David Dorn was found dead on the sidewalk in front of the ransacked store. Police have not released details about what led to the shooting, and no one has been arrested.
Dorn was a friend of the pawn shop’s owner and frequently checked on the business when alarms went off, wife Ann Marie Dorn told the St. Louis Post
The shooting apparently was streamed on Facebook Live but has been taken down.
Donald Trump tweeted about the death today.
Our highest respect to the family of David Dorn, a Great Police Captain from St. Louis, who was viciously shot and killed by despicable looters last night. We honor our police officers, perhaps more than ever before. Thank you! pic.twitter.com/0ouUpoJEQ4
— Donald J. Trump (@realDonaldTrump) June 3, 2020
In Louisville, police and the National Guard troops trying to clear a crowd on Monday heard gunshots and returned fire, killing David McAtee, the owner of a barbecue restaurant.
The mayor fired the police chief after finding out officers did not turn on their body-worn cameras.
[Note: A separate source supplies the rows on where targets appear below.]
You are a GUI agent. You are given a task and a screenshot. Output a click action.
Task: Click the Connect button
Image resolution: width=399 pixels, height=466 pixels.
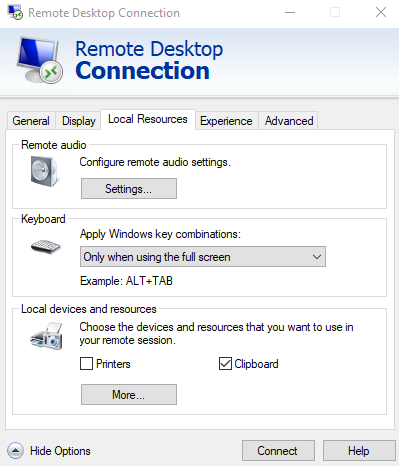coord(278,451)
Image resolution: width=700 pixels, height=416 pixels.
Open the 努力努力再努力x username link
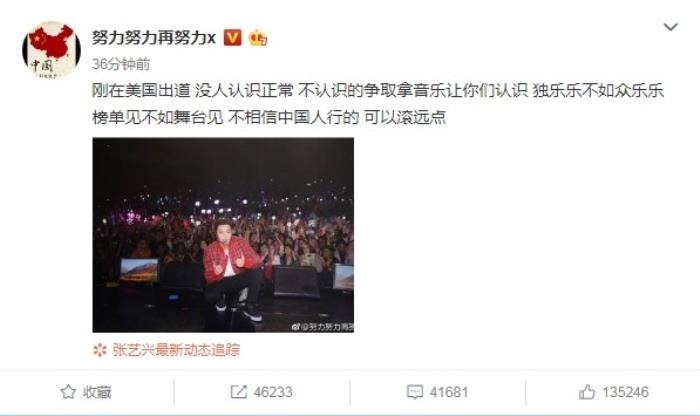click(154, 38)
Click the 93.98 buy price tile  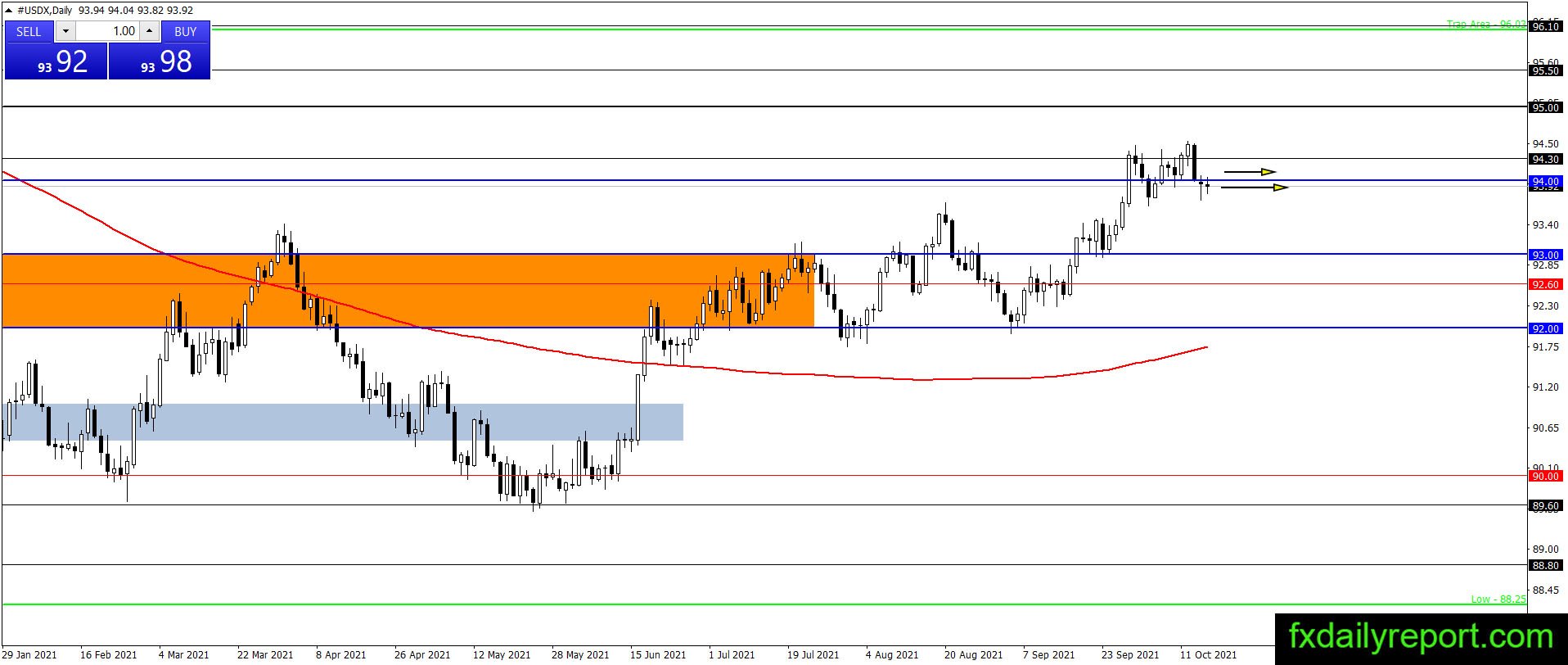(x=160, y=61)
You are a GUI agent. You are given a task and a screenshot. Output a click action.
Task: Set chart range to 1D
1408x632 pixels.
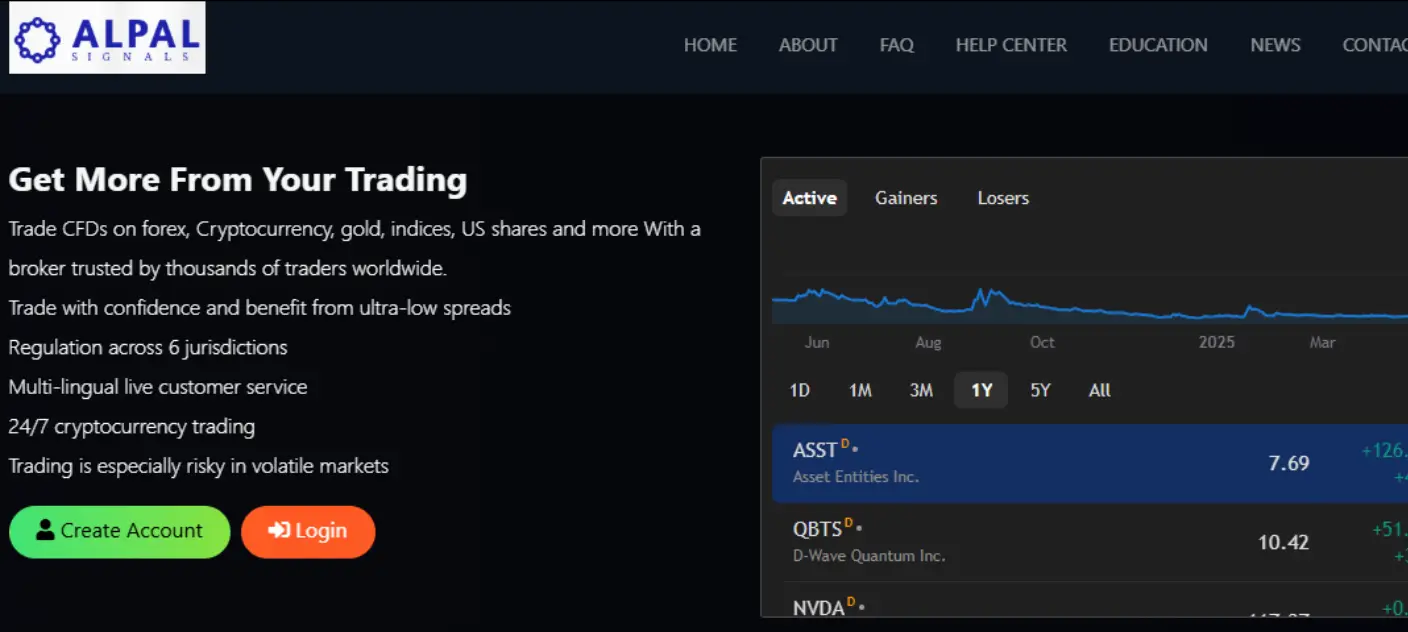pos(800,390)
State police and the US attorney also are investigating.
McAtee was a 53-year-old African-American man known for offering free meals to officers who stopped by his restaurant.
“We lost a wonderful citizen,” Louisville Mayor Greg Fischer said.
“David was a friend to many, a well-known barbecue man.”
Meanwhile, four police officers were wounded by gunfire.
Two police officers were seriously injured after a car drove at them as they stood in line on a street in Buffalo, in upstate New York. The attack was caught on a shocking video, and police said two other people were shot.
Dozens of people were arrested for defying curfew on Sunset Boulevard, in Hollywood, and there were reports of looting nearby.
In a moving moment in Nashville, Tennessee, more than 60 National Guard troops put their shields down when a crowd of protesters asked them to let them sing outside the Capitol building.
And in the city where the problems started, an increased National Guard and strict curfew was working to calm the situation in Minneapolis.
On the seventh day of unrest, Minnesota Governor Tim Walz said he planned to withdraw some of the 7000 National Guard troops the state had called in.
National Guard Major General Jon Jensen said the city was in “a much more stable position”, after a day of mainly peaceful protests over the death of unarmed black man George Floyd.
A tally from the Associated Press found more than 5,600 arrests since protests broke out a week ago, 155 of them in Minneapolis, 800 in New York City and more than 900 in Los Angeles.